*Information shown*.
__________________________________________________
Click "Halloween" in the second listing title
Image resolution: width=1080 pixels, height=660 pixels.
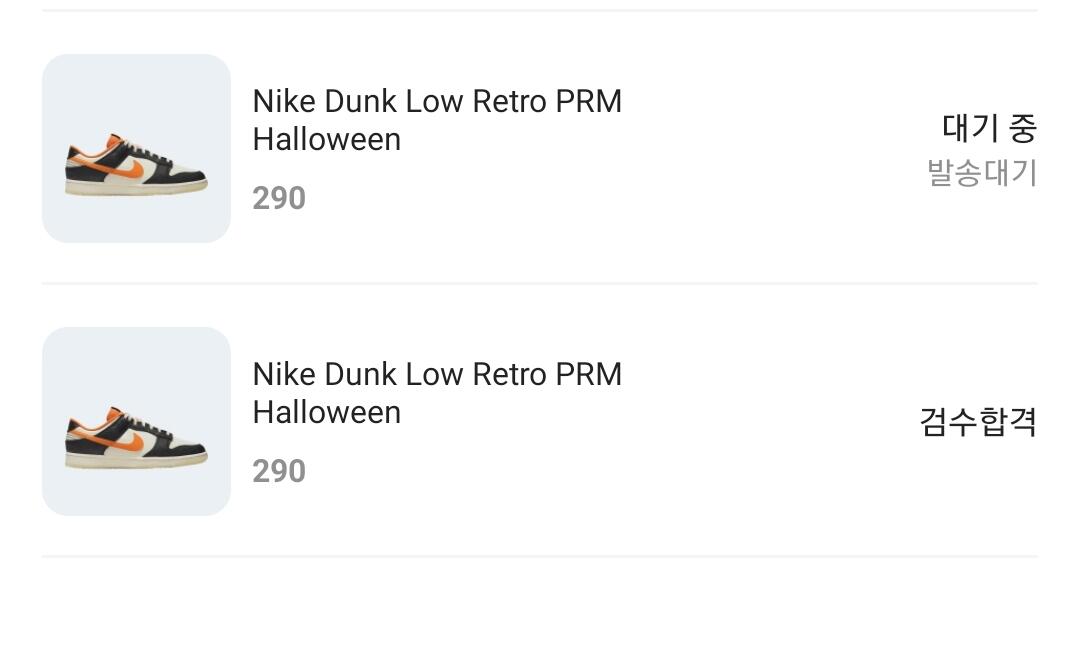(x=327, y=412)
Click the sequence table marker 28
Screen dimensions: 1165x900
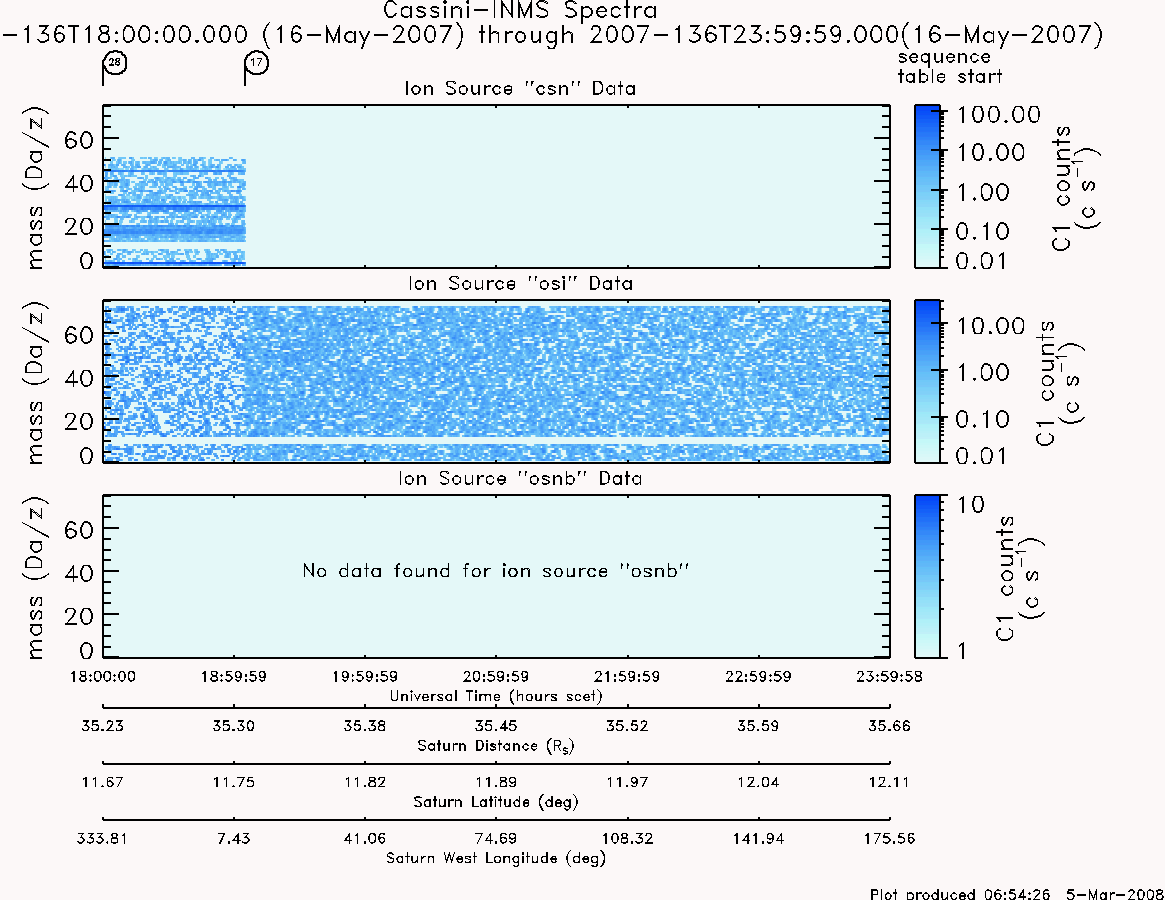click(x=114, y=62)
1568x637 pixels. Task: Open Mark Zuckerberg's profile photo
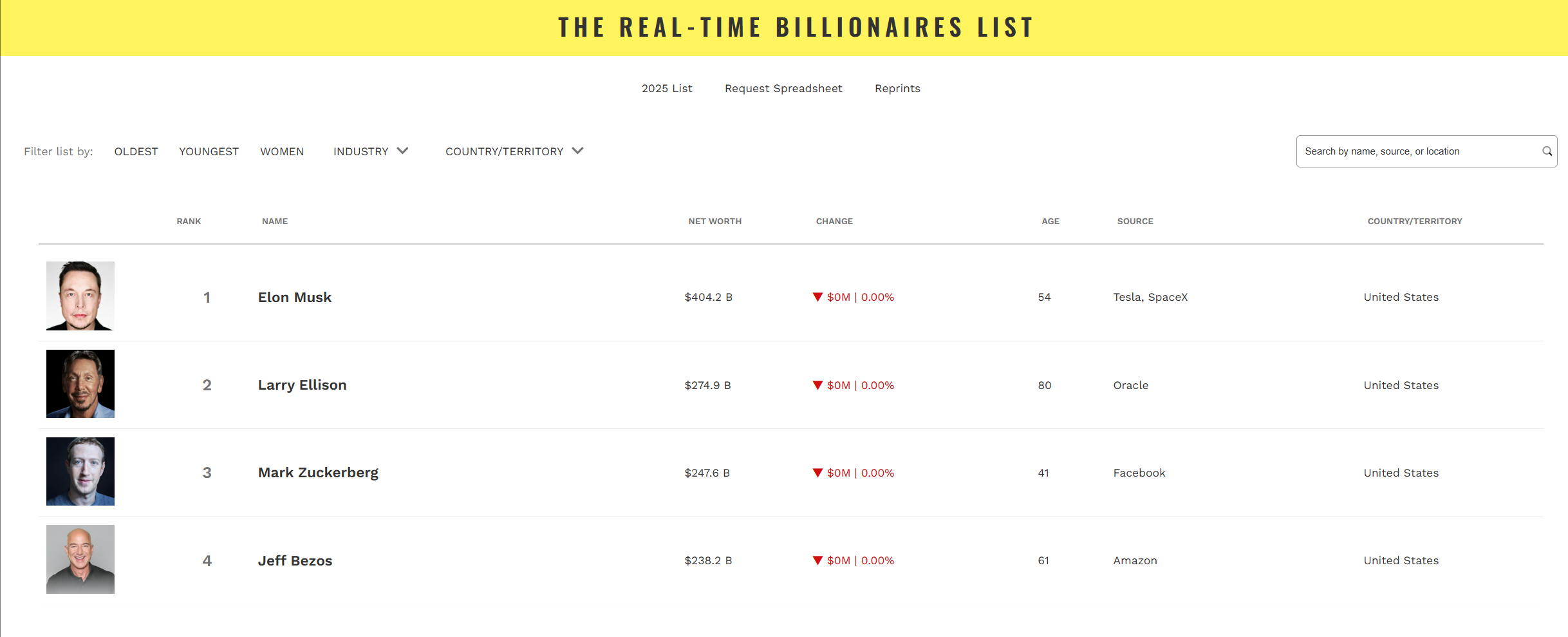[80, 471]
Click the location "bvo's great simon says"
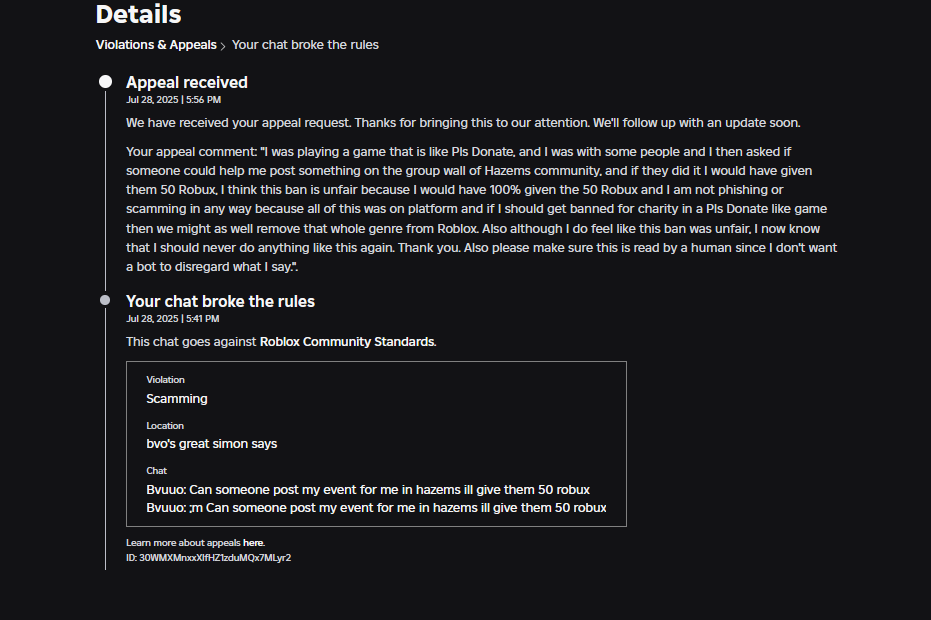Screen dimensions: 931x620 tap(211, 444)
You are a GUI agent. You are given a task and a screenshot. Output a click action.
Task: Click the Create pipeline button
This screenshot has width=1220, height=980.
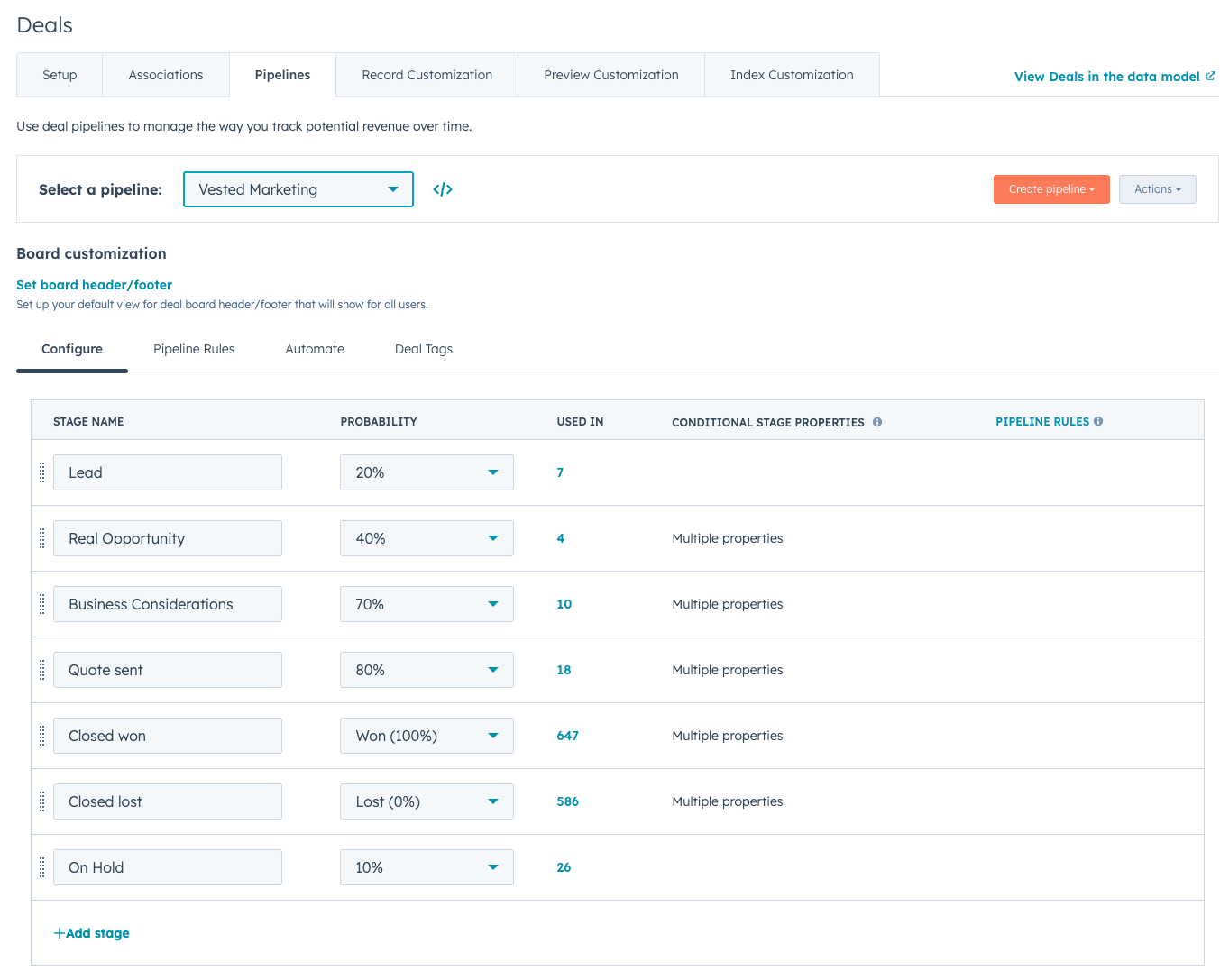1051,189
__________________________________________________
Every line of the data above is to be set down word for word, with the pictures left out.

Click "Halloween" in the second listing title
Image resolution: width=1080 pixels, height=660 pixels.
(x=327, y=412)
Click the sequence table marker 28
Screen dimensions: 1165x900
click(x=114, y=62)
1568x637 pixels. Task: Open Mark Zuckerberg's profile photo
[80, 471]
Click the location "bvo's great simon says"
Screen dimensions: 931x620 tap(211, 444)
You are a GUI agent. You are given a task and a screenshot. Output a click action.
Task: Click the Create pipeline button
This screenshot has width=1220, height=980.
1051,189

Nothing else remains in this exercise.